Since their first description in 1991 (1), CAG-disease causing genes are increasing in number. Up to date, there are at least nine genetic diseases caused by CAG expansions. The creation of transgene and knock-in mice with CAG expansions is an useful tool for understanding the pathological mechanisms of the corresponding diseases, which could lead to therapeutic target(s) for the diseases. However, owing to the short life expectancy of the mice and to the low expression levels of transgenes, it is necessary to introduce CAG expansions larger than that in humans in order to elicit a pathological phenotype within the life of mice models. Naturally occurring “huge” CAG expansions (>100-150 CAGs), which could induce disease phenotype in the mice, are very seldom. In vitro synthesis of isolated CAG repeats have already been described (2,3). Most of these methods, however, require further cloning steps and often contain some flanking extraneous sequences. Here, the author describes a fast and simple way for expanding/introducing CAG repeats (or other repeats!) without altering the flanking 5′ and 3′ sequences of the gene of interest. This method was successfully employed for expanding the CAG repeat of the MJD/SCA3 gene (4). Fig. 1 outlined the strategy of this method. Two independent polymerase chain reactions (PCRs) amplify the target gene from 5′ to the CAG repeat region (PCR I) and from the CAG repeat to the 3′ region (PCR II) of the gene. The amplicons of PCR I and PCR II will be then mixed, elongated and then a third PCR will be carried out with the two most “outsider” primers. We used this strategy for elongating the CAG of the MJD/SCA3 gene from 22 up to 138 CAG repeats (see Figs. 2and3).
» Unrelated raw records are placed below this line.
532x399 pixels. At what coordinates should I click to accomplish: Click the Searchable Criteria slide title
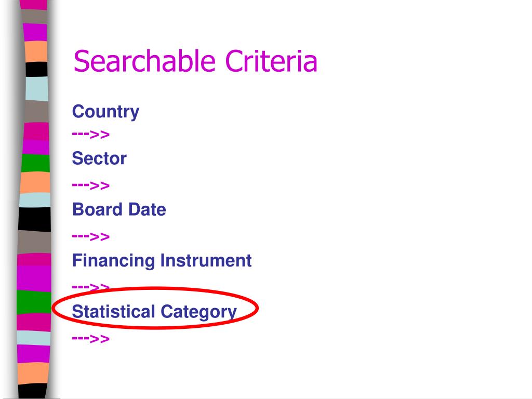pos(195,61)
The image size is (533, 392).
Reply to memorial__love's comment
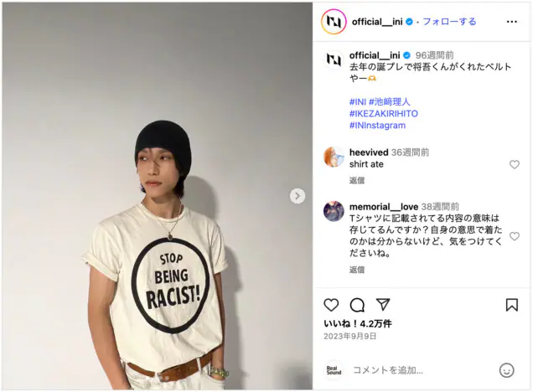(x=356, y=270)
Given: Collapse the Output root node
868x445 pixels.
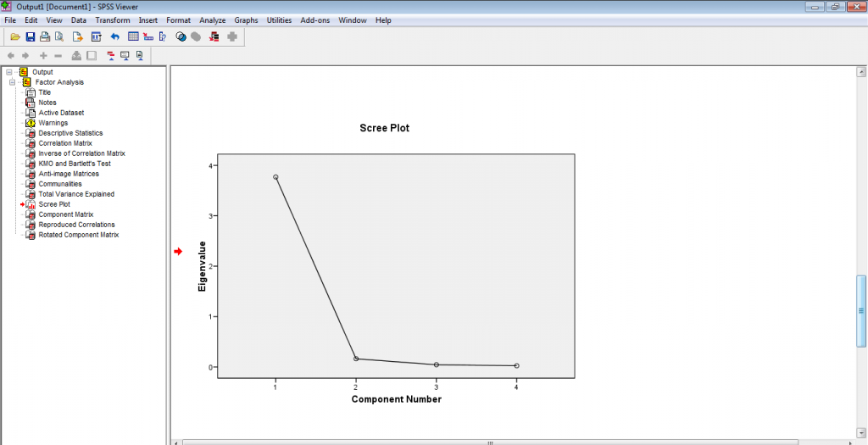Looking at the screenshot, I should [8, 72].
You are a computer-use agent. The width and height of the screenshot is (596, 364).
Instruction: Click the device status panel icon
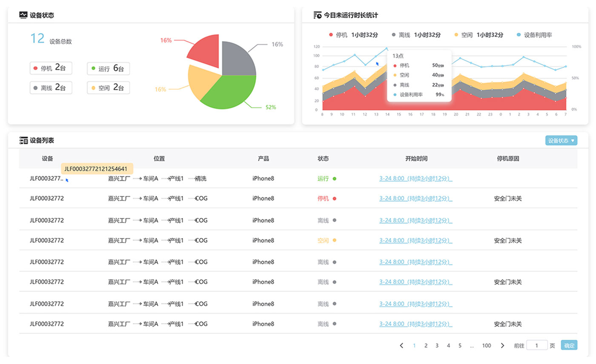pyautogui.click(x=23, y=15)
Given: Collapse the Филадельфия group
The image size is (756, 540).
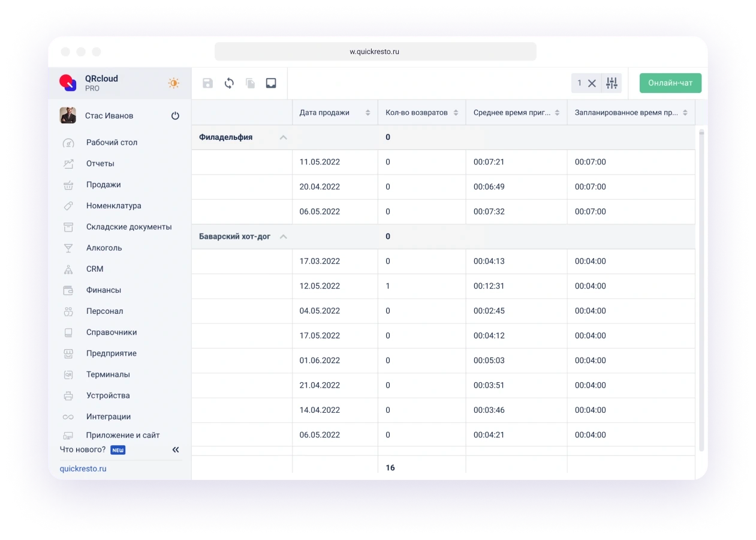Looking at the screenshot, I should [x=283, y=137].
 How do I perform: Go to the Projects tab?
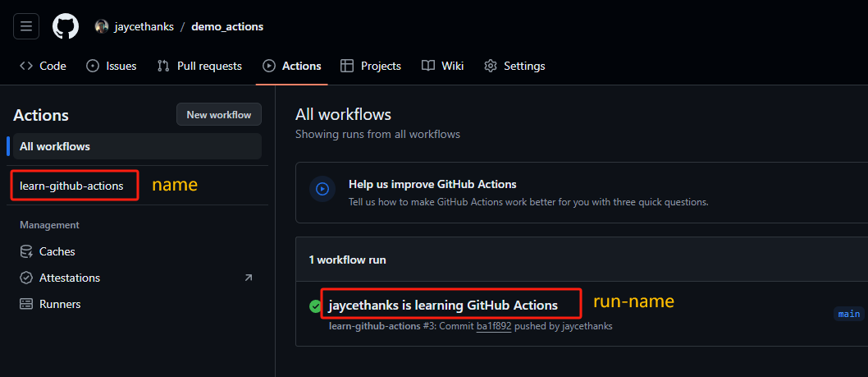(371, 66)
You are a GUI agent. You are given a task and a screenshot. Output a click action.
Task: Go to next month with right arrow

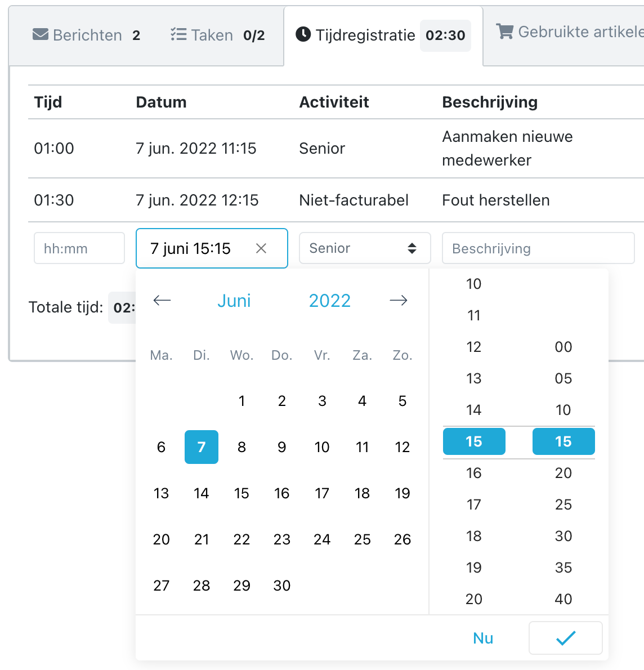point(399,301)
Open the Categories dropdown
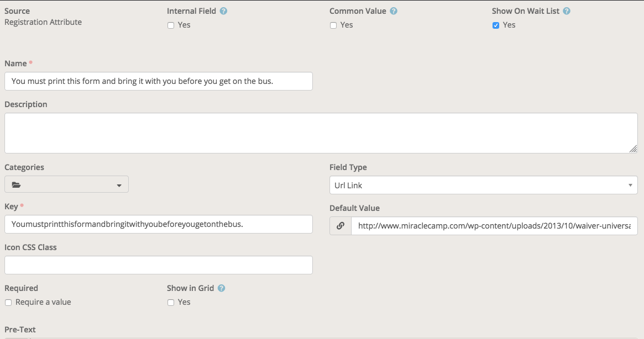Screen dimensions: 644x339 tap(119, 184)
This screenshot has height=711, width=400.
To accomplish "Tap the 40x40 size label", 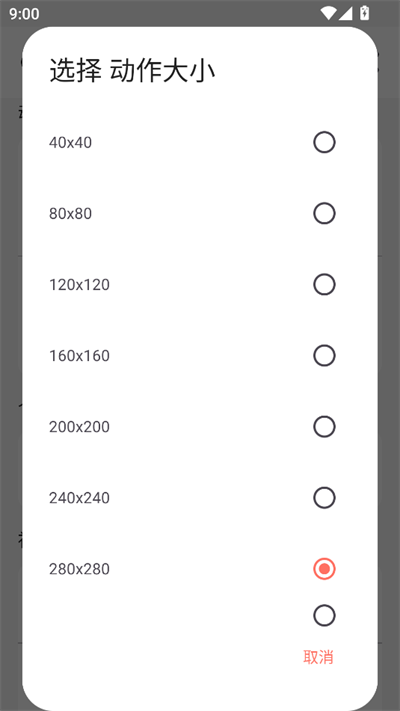I will (x=70, y=143).
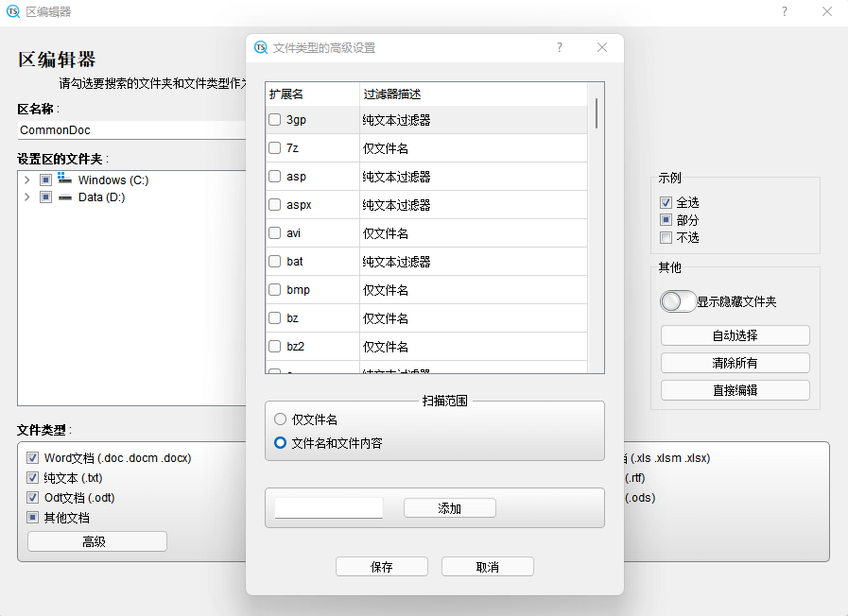Click the 清除所有 button
Viewport: 848px width, 616px height.
(735, 362)
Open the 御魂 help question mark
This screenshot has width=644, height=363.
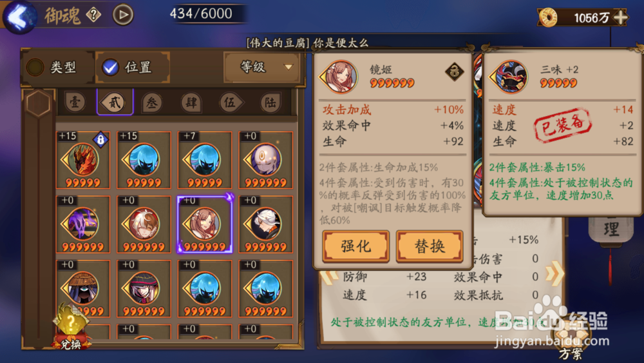tap(93, 15)
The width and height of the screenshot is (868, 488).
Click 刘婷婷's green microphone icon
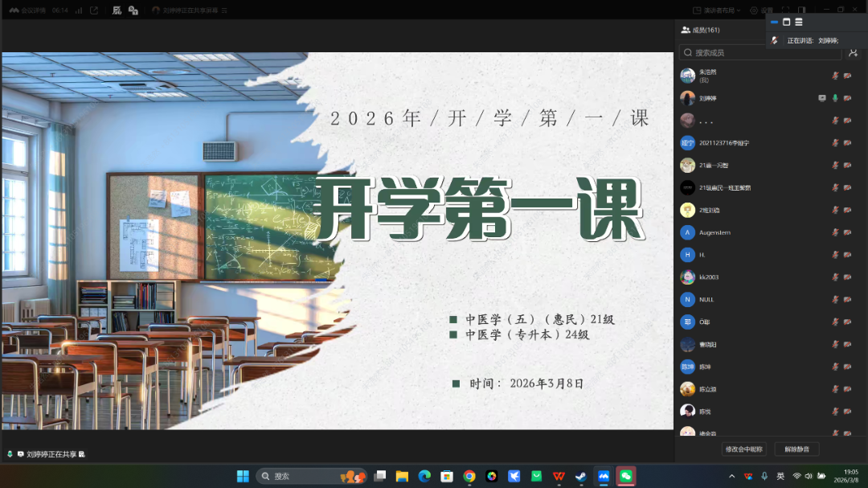(x=836, y=98)
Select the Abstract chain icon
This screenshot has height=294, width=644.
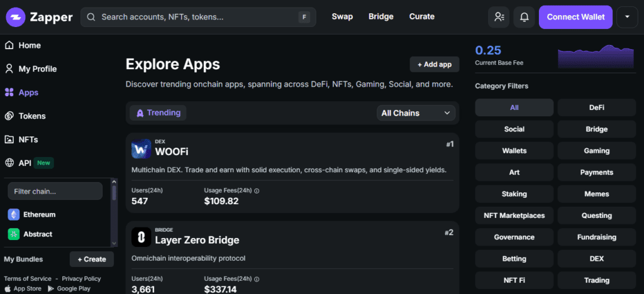pos(14,234)
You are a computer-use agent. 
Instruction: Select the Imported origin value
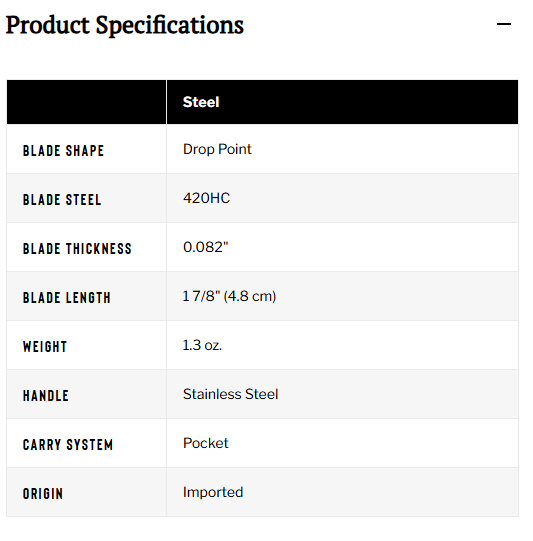(213, 493)
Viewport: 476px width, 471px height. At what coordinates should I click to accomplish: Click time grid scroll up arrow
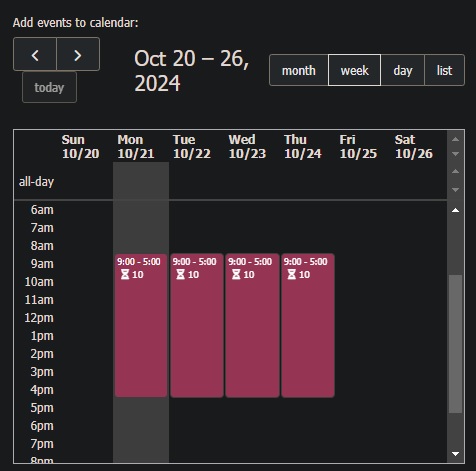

Strategy for introducing CAG expansions into CAG-containing genes. (A) Diagrammatic representation of the target sequence including the repeat region (CAG repeat), restriction sites X and Y, where X is the enzyme for the “5′-digestion” and Y is the enzyme for the “3′-digestion” as explained in the text and the two outsider specific forward primer (FOR-1) and reverse primer (REV-1). (B) amplification of the target DNA in two distinct reactions after digestion with the X and Y restriction endonucleases in case of a circular template. As primers the pair FOR-1/(CTG)7 for PCR I and the pair (CTG)7/REV-1 for PCR II were used. (B2, B3, B4), subsequent cycles of PCR I leading to a progressive elongation of the repeat. (C) Amplicons of both PCRs. (D) Aliquots of both PCRs were mixed, denatured, annealed and extended with DNA polymerase. (E) Amplification of the elongated products of step D in PCR III with the specific (vector or gene specific) primers FOR-1 and REV-1. Arrowhead: variable CAG repeats. (Slightly modified from Laccone et al. (4), reprinted by permission of Wiley-Liss, Inc. Jossey-Bass Inc., a subsidiary of Wiley and Sons, Inc.)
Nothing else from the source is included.